Addressing the impact of environmental uncertainty in plankton model calibration with a dedicated software system: the Marine Model Optimization Testbed (MarMOT 1.1 alpha)

A wide variety of different plankton system models have been coupled with ocean circulation models, with the aim of understanding and predicting aspects of environmental change. However, an ability to make reliable inferences about real-world processes from the model behaviour demands a quantitative understanding of model error that remains elusive. Assessment of coupled model output is inhibited by relatively limited observing system coverage of biogeochemical components. Any direct assessment of the plankton model is further inhibited by uncertainty in the physical state. Furthermore, comparative evaluation of plankton models on the basis of their design is inhibited by the sensitivity of their dynamics to many adjustable parameters. Parameter uncertainty has been widely addressed by calibrating models at data-rich ocean sites. However, relatively little attention has been given to quantifying uncertainty in the physical fields required by the plankton models at these sites, and tendencies in the biogeochemical properties due to the effects of horizontal processes are often neglected.

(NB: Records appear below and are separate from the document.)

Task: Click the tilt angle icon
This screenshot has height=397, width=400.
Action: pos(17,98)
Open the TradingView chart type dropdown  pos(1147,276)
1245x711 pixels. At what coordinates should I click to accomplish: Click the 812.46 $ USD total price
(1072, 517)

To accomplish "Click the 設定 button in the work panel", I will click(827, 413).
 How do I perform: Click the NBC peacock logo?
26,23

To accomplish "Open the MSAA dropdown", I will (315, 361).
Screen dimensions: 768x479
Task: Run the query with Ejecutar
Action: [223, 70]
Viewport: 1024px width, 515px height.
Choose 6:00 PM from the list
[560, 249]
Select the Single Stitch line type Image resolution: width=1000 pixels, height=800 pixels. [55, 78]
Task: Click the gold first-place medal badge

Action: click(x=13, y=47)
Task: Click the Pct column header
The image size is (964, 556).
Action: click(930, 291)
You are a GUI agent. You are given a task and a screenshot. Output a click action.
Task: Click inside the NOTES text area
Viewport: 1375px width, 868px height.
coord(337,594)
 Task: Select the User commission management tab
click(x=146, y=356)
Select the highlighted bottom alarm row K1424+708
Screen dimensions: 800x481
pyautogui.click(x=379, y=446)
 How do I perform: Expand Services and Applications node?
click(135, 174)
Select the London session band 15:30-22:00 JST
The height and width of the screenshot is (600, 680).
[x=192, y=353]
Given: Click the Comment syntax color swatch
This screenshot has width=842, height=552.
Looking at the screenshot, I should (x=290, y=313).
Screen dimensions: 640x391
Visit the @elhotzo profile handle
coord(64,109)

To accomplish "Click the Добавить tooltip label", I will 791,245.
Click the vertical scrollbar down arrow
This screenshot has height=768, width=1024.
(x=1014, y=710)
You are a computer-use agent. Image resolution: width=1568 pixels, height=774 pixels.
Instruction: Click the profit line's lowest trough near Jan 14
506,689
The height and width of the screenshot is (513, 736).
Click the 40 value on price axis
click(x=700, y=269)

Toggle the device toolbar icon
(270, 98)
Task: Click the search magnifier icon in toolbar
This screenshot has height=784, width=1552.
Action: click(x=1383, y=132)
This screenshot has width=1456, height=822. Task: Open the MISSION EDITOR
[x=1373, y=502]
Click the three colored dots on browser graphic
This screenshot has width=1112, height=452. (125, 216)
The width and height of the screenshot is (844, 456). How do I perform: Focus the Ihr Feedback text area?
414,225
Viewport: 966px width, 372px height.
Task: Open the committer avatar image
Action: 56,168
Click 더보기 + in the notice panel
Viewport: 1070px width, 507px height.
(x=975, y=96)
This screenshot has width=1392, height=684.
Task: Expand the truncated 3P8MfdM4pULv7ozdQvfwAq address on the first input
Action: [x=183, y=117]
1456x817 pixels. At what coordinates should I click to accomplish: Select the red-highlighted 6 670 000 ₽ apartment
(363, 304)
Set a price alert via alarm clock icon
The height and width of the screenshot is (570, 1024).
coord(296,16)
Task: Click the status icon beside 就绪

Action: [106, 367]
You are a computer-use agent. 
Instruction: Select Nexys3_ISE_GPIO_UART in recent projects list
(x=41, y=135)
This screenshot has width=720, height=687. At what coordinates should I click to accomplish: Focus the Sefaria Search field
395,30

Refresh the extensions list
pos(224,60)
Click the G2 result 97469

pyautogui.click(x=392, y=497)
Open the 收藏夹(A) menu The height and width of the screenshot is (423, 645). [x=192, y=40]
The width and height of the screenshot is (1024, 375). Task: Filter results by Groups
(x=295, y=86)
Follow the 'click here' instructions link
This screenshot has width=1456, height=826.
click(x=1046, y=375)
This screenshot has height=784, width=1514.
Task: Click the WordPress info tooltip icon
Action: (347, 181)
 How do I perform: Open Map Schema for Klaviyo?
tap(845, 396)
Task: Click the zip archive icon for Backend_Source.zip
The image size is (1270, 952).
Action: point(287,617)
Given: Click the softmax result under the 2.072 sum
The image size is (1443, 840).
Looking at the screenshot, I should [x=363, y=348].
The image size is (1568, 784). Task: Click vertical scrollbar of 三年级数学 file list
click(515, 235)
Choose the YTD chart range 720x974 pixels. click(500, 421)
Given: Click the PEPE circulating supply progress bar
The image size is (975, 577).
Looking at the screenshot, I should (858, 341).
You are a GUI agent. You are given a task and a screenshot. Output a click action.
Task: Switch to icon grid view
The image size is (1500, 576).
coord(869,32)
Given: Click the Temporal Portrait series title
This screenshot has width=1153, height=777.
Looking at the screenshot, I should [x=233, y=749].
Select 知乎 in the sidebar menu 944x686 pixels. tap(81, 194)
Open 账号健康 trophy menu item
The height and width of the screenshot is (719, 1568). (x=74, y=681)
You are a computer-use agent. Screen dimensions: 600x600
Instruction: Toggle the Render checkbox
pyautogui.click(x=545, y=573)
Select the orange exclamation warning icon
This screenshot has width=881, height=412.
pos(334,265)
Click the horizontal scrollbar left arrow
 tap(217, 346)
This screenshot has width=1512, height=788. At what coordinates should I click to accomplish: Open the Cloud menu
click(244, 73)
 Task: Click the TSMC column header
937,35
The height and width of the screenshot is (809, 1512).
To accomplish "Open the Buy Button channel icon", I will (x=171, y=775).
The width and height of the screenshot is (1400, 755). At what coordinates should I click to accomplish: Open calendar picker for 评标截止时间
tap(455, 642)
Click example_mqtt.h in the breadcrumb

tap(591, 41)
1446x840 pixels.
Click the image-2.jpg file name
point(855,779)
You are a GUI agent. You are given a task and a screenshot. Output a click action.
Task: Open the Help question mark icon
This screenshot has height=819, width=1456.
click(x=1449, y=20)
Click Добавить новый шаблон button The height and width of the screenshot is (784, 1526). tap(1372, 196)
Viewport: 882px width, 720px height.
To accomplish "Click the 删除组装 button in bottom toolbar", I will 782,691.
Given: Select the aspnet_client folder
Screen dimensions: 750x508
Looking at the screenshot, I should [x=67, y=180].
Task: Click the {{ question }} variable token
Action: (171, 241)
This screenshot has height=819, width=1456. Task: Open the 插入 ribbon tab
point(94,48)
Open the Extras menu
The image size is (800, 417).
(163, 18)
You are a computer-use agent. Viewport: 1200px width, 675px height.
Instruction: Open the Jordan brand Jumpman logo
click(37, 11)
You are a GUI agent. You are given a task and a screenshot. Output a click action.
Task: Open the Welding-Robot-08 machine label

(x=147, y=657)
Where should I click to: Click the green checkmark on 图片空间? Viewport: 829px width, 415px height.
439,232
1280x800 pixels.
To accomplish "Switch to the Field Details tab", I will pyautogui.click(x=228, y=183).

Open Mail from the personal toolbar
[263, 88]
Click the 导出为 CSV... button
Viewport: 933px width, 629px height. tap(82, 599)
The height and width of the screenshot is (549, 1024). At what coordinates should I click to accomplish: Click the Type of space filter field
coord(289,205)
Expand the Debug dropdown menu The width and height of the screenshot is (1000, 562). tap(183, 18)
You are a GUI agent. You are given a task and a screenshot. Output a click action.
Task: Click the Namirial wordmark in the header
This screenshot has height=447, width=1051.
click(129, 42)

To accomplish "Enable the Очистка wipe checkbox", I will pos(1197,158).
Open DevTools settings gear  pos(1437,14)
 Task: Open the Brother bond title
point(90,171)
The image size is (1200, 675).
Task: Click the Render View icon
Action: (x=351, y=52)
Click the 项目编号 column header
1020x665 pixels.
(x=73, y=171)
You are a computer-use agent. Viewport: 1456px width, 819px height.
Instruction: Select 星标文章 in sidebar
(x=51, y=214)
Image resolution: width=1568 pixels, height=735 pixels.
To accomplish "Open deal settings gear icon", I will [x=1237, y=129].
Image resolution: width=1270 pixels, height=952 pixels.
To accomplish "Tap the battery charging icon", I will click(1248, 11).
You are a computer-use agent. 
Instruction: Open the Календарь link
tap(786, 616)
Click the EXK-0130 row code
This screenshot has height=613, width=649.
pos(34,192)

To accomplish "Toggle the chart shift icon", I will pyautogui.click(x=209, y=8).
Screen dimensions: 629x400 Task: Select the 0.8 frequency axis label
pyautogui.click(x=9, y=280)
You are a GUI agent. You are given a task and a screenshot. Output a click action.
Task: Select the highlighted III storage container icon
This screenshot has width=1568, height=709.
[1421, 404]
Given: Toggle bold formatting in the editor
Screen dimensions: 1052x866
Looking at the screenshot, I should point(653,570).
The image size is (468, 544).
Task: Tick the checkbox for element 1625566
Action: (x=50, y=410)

Here we use model twin experiments, in which synthetic data are assimilated to estimate a system's known "true" parameters, to investigate the impact of error in a plankton model's environmental input data. The experiments are supported by a new software tool, the Marine Model Optimization Testbed, designed for rigorous analysis of plankton models in a multi-site 1-D framework. Simulated errors are derived from statistical characterizations of the mixed layer depth, the horizontal flux divergence tendencies of the biogeochemical tracers and the initial state. Plausible patterns of uncertainty in these data are shown to produce strong temporal and spatial variability in the expected simulation error variance over an annual cycle, indicating variation in the significance attributable to individual model-data differences. An inverse scheme using ensemble-based estimates of the simulation error variance to allow for this environment error performs well compared with weighting schemes used in previous calibration studies, giving improved estimates of the known parameters. The efficacy of the new scheme in real-world applications will depend on the quality of statistical characterizations of the input data. Practical approaches towards developing reliable characterizations are discussed.